The Fatah-led Palestinian Authority (PA) has changed its stance for the second time and has agreed to accept more Fatah terrorists into the areas under its control. The terrorists will go to Jericho, however, and not to Ramallah, as originally requested.
After day-long talks with Israeli authorities, PA officials agreed to accept approximately 120 terrorists of the Fatah-aligned Hilles clan that fled to the Jewish State after a crushing Hamas attack on its compound. Some 30 others were returned to Gaza; Hamas placed them under arrest and then released most of them, leaving 4-5 in Hamas prisons, where their lives are not guaranteed. Another 30 or so, largely women and children, are also to be returned to Gaza.
PA Chairman and Fatah leader Mahmoud Abbas originally said he would accept the Gaza-based terrorists but then refused. Voice of Israel Radio's Danny Zaken reported that the Hilles clan did not oppose the Hamas takeover of Gaza from Fatah last year, and Abbas therefore saw no obligation to come to their aid now.
The agreement to send the refugee terrorists to Jericho renders moot a petition filed over the weekend by left-wing groups, demanding that Israel not return them to Gaza. The petitioners said that the dangers facing the terrorists in Gaza morally obligate Israel to retain the men in its own territory. The Supreme Court had ordered Defense Minister Ehud Barak to respond to the petition by this afternoon, but the order was later rescinded.
Itamar Ben-Gvir and Baruch Marzel, on the other hand, asked Attorney General Menachem Mazuz to order the Fatah terrorists arrested. The two claim that the Fatah men must be investigated for terrorist crimes against Israel, and that no one has the right to pardon them or exempt them from arrest. This demand, too, was rendered obsolete when it was announced that the General Security Service (Shabak) was interrogating several of the refugee Fatah men suspected of terrorist activity against Israel.
IDF Rescued Them, Israeli Hospitals Treated Them
Twenty-two of those who fled the bloody clashes with Hamas were injured and received medical care in Israel at Soroka Medical Center in Be'er Sheva and Barzilai Hospital in Ashkelon. They were evacuated by IDF soldiers under mortar fire from Hamas.
On Sunday, at the request of Palestinian Authority chairman Mahmoud Abbas and PA prime minister Salam Fayyad, both of whom accepted responsibility for the clan's security, the IDF began returning the escaped Fatah members to Gaza.
In a release later issued to the media, Israeli authorities said they halted the process when they received information that the clan members were being arrested by Hamas and that their lives were in immediate danger.

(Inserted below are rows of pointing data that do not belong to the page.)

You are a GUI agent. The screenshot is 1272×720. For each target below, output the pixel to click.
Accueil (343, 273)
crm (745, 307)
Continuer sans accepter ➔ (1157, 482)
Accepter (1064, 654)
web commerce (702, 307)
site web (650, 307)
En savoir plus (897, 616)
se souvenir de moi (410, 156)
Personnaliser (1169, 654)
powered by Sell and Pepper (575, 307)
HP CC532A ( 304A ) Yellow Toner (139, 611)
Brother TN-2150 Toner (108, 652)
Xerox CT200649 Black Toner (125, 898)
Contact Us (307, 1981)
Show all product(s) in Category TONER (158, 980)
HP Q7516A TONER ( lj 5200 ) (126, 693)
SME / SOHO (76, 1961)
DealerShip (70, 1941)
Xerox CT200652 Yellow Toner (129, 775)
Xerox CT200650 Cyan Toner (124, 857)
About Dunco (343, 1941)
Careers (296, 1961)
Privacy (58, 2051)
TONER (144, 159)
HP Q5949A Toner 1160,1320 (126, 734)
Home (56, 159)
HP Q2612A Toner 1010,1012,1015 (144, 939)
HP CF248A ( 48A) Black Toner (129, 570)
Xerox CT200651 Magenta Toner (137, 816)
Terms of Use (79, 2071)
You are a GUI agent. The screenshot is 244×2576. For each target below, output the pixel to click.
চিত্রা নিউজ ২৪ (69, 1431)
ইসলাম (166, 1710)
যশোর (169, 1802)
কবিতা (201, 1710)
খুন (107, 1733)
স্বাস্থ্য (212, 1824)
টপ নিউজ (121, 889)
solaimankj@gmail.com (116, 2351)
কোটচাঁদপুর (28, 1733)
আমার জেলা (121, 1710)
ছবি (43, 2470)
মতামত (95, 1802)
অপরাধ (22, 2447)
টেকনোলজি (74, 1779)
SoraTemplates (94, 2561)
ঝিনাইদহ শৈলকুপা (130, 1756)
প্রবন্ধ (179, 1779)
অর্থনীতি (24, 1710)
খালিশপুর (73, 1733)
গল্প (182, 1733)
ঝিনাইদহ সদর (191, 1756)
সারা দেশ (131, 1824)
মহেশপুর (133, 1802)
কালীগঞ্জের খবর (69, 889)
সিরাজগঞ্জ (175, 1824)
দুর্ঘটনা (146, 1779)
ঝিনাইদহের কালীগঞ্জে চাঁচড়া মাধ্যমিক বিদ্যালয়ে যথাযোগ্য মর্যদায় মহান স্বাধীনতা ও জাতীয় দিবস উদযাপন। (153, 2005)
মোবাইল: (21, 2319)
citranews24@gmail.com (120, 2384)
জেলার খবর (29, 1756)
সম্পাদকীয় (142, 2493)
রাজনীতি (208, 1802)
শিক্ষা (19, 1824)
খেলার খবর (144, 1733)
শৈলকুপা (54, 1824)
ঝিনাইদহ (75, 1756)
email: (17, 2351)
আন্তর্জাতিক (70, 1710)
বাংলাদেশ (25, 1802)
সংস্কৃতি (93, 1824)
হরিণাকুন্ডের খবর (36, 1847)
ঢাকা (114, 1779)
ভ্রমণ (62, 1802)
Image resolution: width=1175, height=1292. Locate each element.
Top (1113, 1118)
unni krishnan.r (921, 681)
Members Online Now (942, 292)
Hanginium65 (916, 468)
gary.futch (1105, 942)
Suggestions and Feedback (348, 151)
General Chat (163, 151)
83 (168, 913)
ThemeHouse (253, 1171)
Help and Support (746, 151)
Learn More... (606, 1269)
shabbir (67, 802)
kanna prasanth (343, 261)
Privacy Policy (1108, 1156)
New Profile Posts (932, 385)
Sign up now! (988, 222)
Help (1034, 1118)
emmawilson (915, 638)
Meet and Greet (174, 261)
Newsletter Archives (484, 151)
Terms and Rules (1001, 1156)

The statement said: "The Minister of Defense, Mr. Ehud Barak, ordered an immediate re-evaluation of the situation and direct discussions with Palestinian officials in order to convince them to allow the refugees entry to the Ramallah area instead. Under this instruction, the head of the Defense Ministry's Bureau for Security and Diplomacy, Maj.-Gen. (res.) Amos Gilad, consulted with the Palestinian Prime Minister and the civil administration and started to coordinate the process."
Court Orders Israel to Free Former Hamas Minister
Meanwhile, as Fatah terrorists run from Hamas terrorists in Gaza, the court has ordered the government to free a former Hamas minister being held in the Jewish State.
According to another former Hamas minister quoted by the Reuters news agency, an Israeli judge ordered the government to release Omar Abdel Razak from prison.
"The judge believed it was enough, the period that he served in prison," said the source. "They have released him and he is on his way home." Israeli officials did not comment on the report.
Israel arrested approximately 40 Hamas officials for suspected involvement in terrorist activities after IDF Staff-Sgt. Gilad Shalit was kidnapped by Hamas terrorists on June 25, 2006.